_Exercise requirements:_ Begin with the line that has "Viewport: 804px width, 502px height.". Give it and every line after it again, exactly, through the end of the entries below.

_Saved data entries:_
....

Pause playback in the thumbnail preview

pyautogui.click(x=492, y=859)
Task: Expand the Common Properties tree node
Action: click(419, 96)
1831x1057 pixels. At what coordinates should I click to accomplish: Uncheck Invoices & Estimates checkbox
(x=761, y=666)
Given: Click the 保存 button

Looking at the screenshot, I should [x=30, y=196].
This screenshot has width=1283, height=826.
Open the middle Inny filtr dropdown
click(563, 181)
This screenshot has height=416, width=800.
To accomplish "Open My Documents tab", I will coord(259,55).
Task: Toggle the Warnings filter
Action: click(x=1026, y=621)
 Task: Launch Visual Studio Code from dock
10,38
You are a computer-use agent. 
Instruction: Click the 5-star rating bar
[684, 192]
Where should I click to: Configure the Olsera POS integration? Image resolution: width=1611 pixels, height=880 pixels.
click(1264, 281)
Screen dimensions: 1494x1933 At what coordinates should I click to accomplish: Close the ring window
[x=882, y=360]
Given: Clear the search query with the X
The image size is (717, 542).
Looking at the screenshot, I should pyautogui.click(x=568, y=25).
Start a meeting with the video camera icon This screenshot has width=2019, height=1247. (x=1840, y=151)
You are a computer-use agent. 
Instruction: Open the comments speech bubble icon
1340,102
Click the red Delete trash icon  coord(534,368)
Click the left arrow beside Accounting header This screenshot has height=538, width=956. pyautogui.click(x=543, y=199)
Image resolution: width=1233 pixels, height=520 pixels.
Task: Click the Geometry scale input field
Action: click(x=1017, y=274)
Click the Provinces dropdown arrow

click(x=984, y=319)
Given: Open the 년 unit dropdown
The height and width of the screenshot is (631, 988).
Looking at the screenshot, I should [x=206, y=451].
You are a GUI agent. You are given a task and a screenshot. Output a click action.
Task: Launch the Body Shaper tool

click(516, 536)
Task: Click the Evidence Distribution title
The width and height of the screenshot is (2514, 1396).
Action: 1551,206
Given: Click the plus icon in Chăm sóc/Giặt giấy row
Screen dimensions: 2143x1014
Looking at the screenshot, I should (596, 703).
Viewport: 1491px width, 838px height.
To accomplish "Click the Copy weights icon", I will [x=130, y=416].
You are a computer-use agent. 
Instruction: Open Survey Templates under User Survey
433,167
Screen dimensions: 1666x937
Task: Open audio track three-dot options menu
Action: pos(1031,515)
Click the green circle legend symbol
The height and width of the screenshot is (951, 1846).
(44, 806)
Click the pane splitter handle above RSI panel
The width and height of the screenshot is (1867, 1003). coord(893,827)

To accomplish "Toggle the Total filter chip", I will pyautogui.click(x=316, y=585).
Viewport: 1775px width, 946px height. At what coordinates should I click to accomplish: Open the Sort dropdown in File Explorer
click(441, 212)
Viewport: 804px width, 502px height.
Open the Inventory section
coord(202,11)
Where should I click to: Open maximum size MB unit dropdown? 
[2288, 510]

....

_Output below:_
Viewport: 804px width, 502px height.
Open the Inventory section
coord(202,11)
Where should I click to: Open maximum size MB unit dropdown? 
[2288, 510]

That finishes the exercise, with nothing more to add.